17 lipca 2014

Nołpowo, yaoistycznie i fullmetalowo


*odlatuje w nicość*

Specjalnie dla tego jednego screencapa zaczęłam ten wpis. Poważnie! Tak w ogóle to nocisław na temat doujina z którego powyższy kadr jest czeka na dokończenie w schowku i ciekawi mnie czy w ogóle się doczeka.
Kolejnym powodem dla którego dzisiaj się produkuję jest pewna wydawnicza niespodziewajka, która została wypuszczona na rynek półtora roku temu i na którą idę jutro zapolować z czystej ciekawości. I pomimo tego, że uszkodziłam sobie lekko lewą nogę (do tego musiało w końcu dojść, bo było za pięknie, no i jeszcze ból zęba...), to uparłam się i pójdę do dwóch empików, po to by zobaczyć czy ta książka jest na półce. W sumie to chyba jestem jakąś masochistką, skoro chcę zobaczyć fanfick wydany na papierze. Powinnam porządnie walnąć głową o biurko (przypomina mi się Wrathowy headdesk po którym ma ślad XD), po to by wybić sobie z głowy jakieś bzdury, ale niieeee. Po piórniku z Edziem i samochodzikiem, teraz przyszedł czas na fanfick z gatunku yaoi wydany na papierze.

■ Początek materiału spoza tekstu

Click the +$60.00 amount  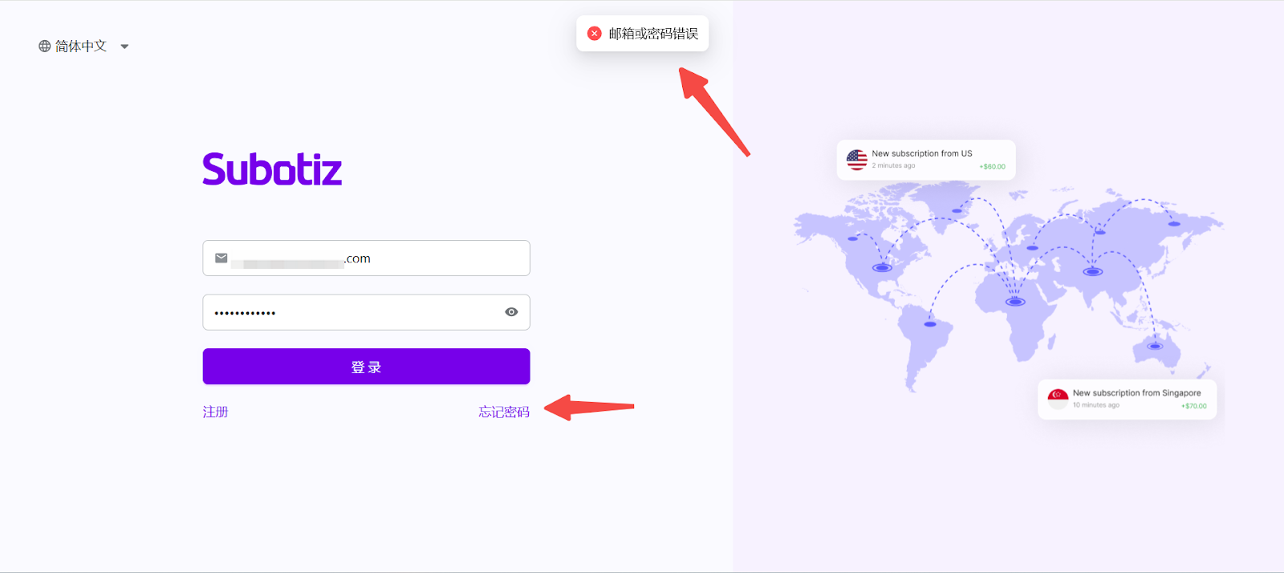(993, 167)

Nie żartuję. Sama się ogromnie dzisiaj zdziwiłam, gdy przeglądałam jednego fullmetalowego bloga, na którego weszłam przez przypadek, a na którym widniało jak byk, że "Orchidea" została wydana na papierze i można ją dostać "w takich i takich miejscach". Nie no, ja przepraszam bardzo, ale że o so chozi ? Najpierw dziewczyna, której kreska i styl pozostawiają wiele do życzenia, a teraz fanfick w wersji papierowej. I z mini recenzji, którą przeczytałam na stronie, składa się on prawie z samych dialogów. Niestety zainteresowało mnie to, jak ta fanowska praca może wyglądać (okładka jest totalnie jednoznaczna i ni cholery bym się nie domyśliła, że to Edzica i Roy) i jaki przedstawia poziom. Chyba przez czytanie analiz jestem taką masochistką, która nie przejdzie obojętnie obok czegoś w czym masakrowany jest ukochany bohater. I jeszcze zastanawia mnie ta cała oocowatość Roya, a jako że go uwielbiam od lat siedmiu (tak jak Gen'a i Gackta, haha) to niestety, muszę to dorwać w łapki i zobaczyć. Po prostu muszę! Szkoda tylko, że moje wewnętrzne bariery nie hamują mnie przed dostaniem czegoś takiego w zębiska.
To samo tyczy się doujinów, spod znaku yaoi z Royed. Jako że, jestem totalnym sziperem royai (fak je!), tak jakoś nie mogę przejść obojętnie obok niektórych prac. Ostatnio "wciapałam" się w twory Houseki Hime. No przepraszam, ale ta kreska! I prace które wywołują u mnie różne uczucia, nie mówiąc już o doujinach w które wkłada naprawdę wiele (chociaż nie wiem, czy to się tyczy "Blue flame"...). I pomimo mojego ogromnego nołpa na royed, teraz ten nołp odrobinę się zmniejszył za sprawą "Promised Land". I ten twór nie ma nic wspólnego z BF, które jest mocno yaoistyczne, a do którego przymierzam się od paru dni. W sumie to byłam zdziwiona, że obydwie prace są od jednej i tej samej osoby, a tak by było śmieszniej: BF było pierwszym doujinem, który dorwałam w sieci, pierwszym, którym obejrzałam parę stron, pierwszym w którym podobała mi się kreska i pierwszym jakim wyrzuciłam, tak więc pewien sentyment jest, haha. A Roy jest badassowy i o. :3

1 komentarz:

  1. Nie fapuj się tylko przy tym, znajdź czas na piwo ze mną kiedy to dorwiesz xD Bo ręka Cię będzie boleć :D
    Co się dzieje z Twoją nogą znów? Co z zębem? Zacznij o siebie dbać bo nakopię do tylka!